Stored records

* * *

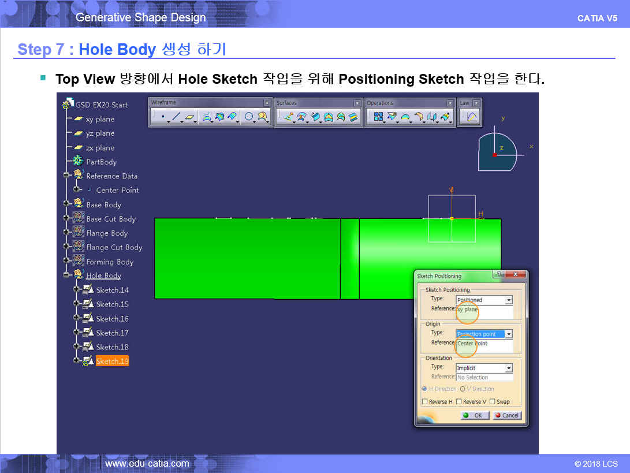Collapse the Hole Body tree node
This screenshot has height=473, width=630.
[x=67, y=275]
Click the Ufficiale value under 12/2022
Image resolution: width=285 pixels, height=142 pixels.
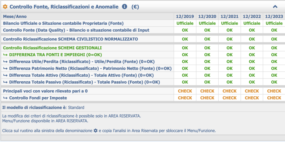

* * *

◆ **Task**: Please reproduce the lines above from the one containing "Click the Ufficiale value under 12/2022" through the final line, exactly and inclusively, leaving out each picture.

◆ **The completed task**:
Click the Ufficiale value under 12/2022
Image resolution: width=285 pixels, height=142 pixels.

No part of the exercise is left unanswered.